The last two days he lies in his room, staring at the ceiling. There are six thousand five hundred and forty three black dots in the white tiles, and Chanyeol has named every one of them.
The spider is gone now, but he’d had a name too.
Yellow pill weeks are okay.
They give him time to sleep and recover from the harpy-of-the-red-pill. The orderlies laugh when he calls her that, but Chanyeol wonders if they understand what he’s saying at all. They smile when he smiles (which is often), they pat his head, and rub his shoulders, and always say goodnight—at least he thinks they say good night, his broken understanding of the language makes him about 70% sure that’s what they’re saying.
“You don’t remember my name, do you?”
It’s a blue pill week and the boy-with-pretty-lips pulls his fingers away from where Chanyeol has been toying with them, curling and uncurling—he has calluses on his fingers and three beauty marks on his left wrist.
Chanyeol looks at him with wide eyes—he bites his lip three times every five minutes, he has one hundered seventy eyelashes on his left eye, one hundred seventy six on his right, he makes his heart skip an average of five times per hour and he visits for three hours at a time.
“I…” Chanyeol’s smile falls, and gravity feels like it’s intensified two fold.
The boy-with-pretty-lips is looking at him with those heavy eyes—the same ones he has when he rubs the lines of Chanyeol’s wrists, over and over and over like he can wipe them away with his touch.
The younger boy swallows.
“No,” his heart is pounding and aching and he feels like his throat is closing, “No, I don’t.”
He keeps coming, the rest of the week, but the warmth has left his eyes.
“He misses you,” the boy-with-angry-eyes says bluntly.
Chanyeol stops mid-story—the cracks in the floor run like the veins in his arm, giving life blood to the building and sometimes in the still of the night he hears the heart of the walls and the breath of the windows—and his hands tremble.
“What are you talking about?”
The boy-with-angry-eyes actually, for the first time, looks angry. He looks angry and tired, and… Chanyeol doesn’t know how to name the emotion on his face. He doesn’t leave any notes that day.
He doesn’t come back.
She’s showing him the photos, the same scene over and over and Chanyeol is sobbing. He pulls at his restraints and he’s sobbing and he just wants to go home—whatever that means—and bask in the warmth of a smile and a soft pair of eyes.

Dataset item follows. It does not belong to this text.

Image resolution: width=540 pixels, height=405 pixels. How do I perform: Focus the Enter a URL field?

Her hand is on his chin and her eyes are boring into his and she asks softly—for once she says it soft, and slow, and steady—“Chanyeol, who’s blood is this?”

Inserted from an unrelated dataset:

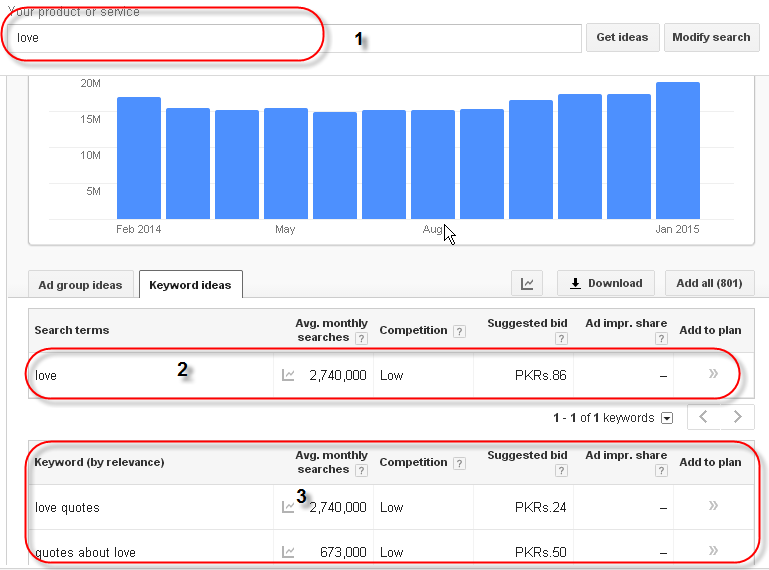
Task: Go to previous page of keywords
Action: coord(704,417)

He lets out a dry sob, shaking and in a whoosh of breath he says.
“Mine. It’s mine. Mine, mine, mine.”
She sets the photos on the floor and smooths his hair back. The touch is foreign, strange to him, but the look in her eyes is soothing and calm.
“Yes, good Chanyeol. Good.”
He refuses visitors for the next month.
His next round of red she lets him talk to her from his bed, no restraints, no hard chair. He buries his face in his pillow and tells her everything.
It’s a yellow pill day.
Chanyeol is laying out in the grass, long limbs sprawling, eyes closed and fingers twining with the green blades. He wonders briefly what green tastes like, but is too relaxed to move.
He hears footsteps close to him, too light to be an orderly. Shadows fall across his face as the newcomer stands over him, blocking the sun, but he feels the warmth anyway. A smile stretches across his face when he opens his eyes, fingers already reaching.